Crypto isn’t losing to artificial intelligence, it’s just ‘capitalism doing its job’, says Dragonfly

SAN FRANCISCO, CA – As artificial intelligence dominates both venture funding and headlines, some in crypto are beginning to wonder if the industry has missed its “ChatGPT moment” – or worse, if capital is permanently spinning away.

Haseeb Qureshi, managing partner at crypto venture firm Dragonfly, flatly rejects this framing.

“I would completely dispute this framing,” Qureshi said in an interview with CoinDesk at NEARCON 2026. “Less than 1% of AI users are paying. That means 99% are using the free tier. Crypto doesn’t have a free tier.”

Comparisons between AI’s explosive consumer adoption and crypto’s trajectory misunderstand the nature of the products, he argued. “There is no free Bitcoin. There is no free Ethereum,” he said, noting that while about 80% of Americans have tried some form of artificial intelligence, about 15% have owned crypto — a number he calls “a mass-market phenomenon.”

For Qureshi, the better lens is global utility, especially in payments. Stablecoins, he noted, have grown steadily regardless of price fluctuations. “Stablecoin supply has grown 50% year over year,” he said. “It’s exponential growth.”

Qureshi said the underlying fundamentals of crypto remain intact even as sentiment has cooled.

After the money

Venture dollars have undeniably shifted towards AI. But Qureshi sees it less as an indictment of crypto and more as the market doing what markets do.

“Money is a leading indicator,” he said. “People respond to money – they don’t respond to the reality on the ground.”

Crypto, even after multiple withdrawals, remains a $2 trillion asset class.

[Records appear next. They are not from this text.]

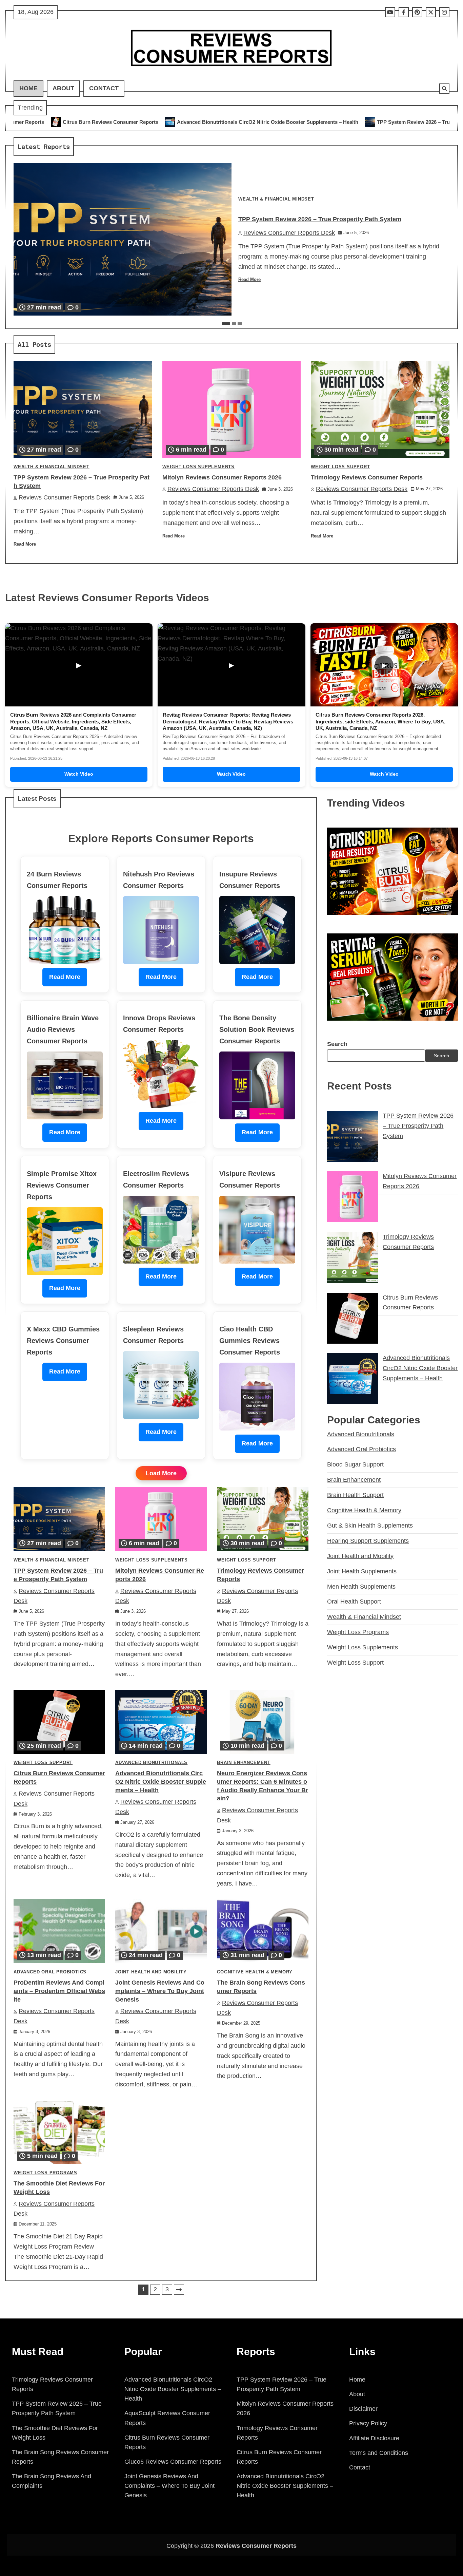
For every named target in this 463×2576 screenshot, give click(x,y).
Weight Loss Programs (45, 2173)
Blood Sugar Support (355, 1464)
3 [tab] (240, 323)
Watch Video (78, 774)
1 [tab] (226, 323)
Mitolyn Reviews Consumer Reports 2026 (402, 122)
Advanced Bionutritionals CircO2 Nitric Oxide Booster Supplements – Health (93, 122)
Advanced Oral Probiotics (50, 1972)
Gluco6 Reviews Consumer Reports (172, 2461)
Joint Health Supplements (362, 1571)
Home (28, 88)
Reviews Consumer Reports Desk (289, 232)
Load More (161, 1473)
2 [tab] (234, 323)
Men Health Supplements (361, 1586)
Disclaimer (363, 2408)
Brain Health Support (355, 1495)
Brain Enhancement (243, 1762)
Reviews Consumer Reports (256, 2545)
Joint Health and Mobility (151, 1972)
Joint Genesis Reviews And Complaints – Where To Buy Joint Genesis (159, 1991)
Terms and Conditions (378, 2452)
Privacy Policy (368, 2423)
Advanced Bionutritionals (151, 1762)
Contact (104, 88)
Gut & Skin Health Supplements (370, 1525)
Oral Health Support (354, 1601)
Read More (249, 279)
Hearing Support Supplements (368, 1540)
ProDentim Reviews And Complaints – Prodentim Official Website (59, 1991)
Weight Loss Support (340, 467)
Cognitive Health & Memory (255, 1972)
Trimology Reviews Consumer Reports (367, 477)
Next (179, 2290)
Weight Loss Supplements (198, 467)
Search (337, 1044)
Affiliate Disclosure (374, 2438)
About (63, 88)
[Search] (444, 88)
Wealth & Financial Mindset (276, 199)
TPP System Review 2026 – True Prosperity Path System (268, 122)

And unlike AI giants like OpenAI, which employ thousands, crypto projects often scale with lean teams.

“We don’t have any 9,000-person companies like OpenAI — and that’s a good thing,” Qureshi said. “Crypto has incredibly high leverage as a technology. You don’t need very many people to build things that are on a world scale.”

He sees the latest decline as a correction after years of overfunding. “To the extent that there were too many people building too many things in crypto, the market corrects it. That’s capitalism doing its job.”

In fact, Dragonfly recently announced a $650 million fund — a move some observers characterized as bold given the current market crash.

“It’s the best time to double down,” Qureshi said. “Why would you want to double when prices are high? If you raise money and implement in all-time high prices, that’s when you should be nervous.”

Asked if anything more existential had changed in crypto over the past four months, he was blunt: “Did the fundamentals of the industry change that much? No.”

Crypto and Artificial Intelligence: Convergence or Mirage?

As Dragonfly explores investments at the intersection of crypto and AI, Qureshi cautioned against assuming that AI will revive crypto’s momentum.

“Should AI save crypto? F*** no,” he said. “AI agents using crypto are so far away – it’s going to take years.”

He sees a familiar pattern of crypto attaching itself to any tech trend that is on the rise. “Chatbots are exciting? Great – we have chatbots with tokens. Agents are exciting? Great – you can buy layer 1 for agents,” he said. “As an investor, you just have to slow down.”

This does not mean that crypto’s identity is moving away from its roots. Recent narratives suggesting the industry has capitulated to Wall Street miss the point, Qureshi said.

“There are a lot of people who say that crypto capitulated and became a tool of Wall Street. I think that’s stupid,” he said. “The whole point of bitcoin is that it encompasses everyone’s use of the same technology. No one’s use affects anyone else’s.”

Cycles, not collapses

Qureshi attributes much of today’s gloom to short time horizons and simple fatigue.

“People in crypto have a pathologically short time horizon,” he said. “The prices have dropped many times.”

From ETF-driven rallies to tariff-induced pullbacks, volatility has defined the industry for over a decade. The pattern, he suggests, is neither new nor fatal.

“This idea that because prices have fallen, no one is going to use stablecoins anymore? Absurd,” he said.

For Qureshi, the story is not about AI replacing crypto, nor about the decline of crypto. It’s about cycles – and patience.

“Relax,” he said. “It’s not a disaster.”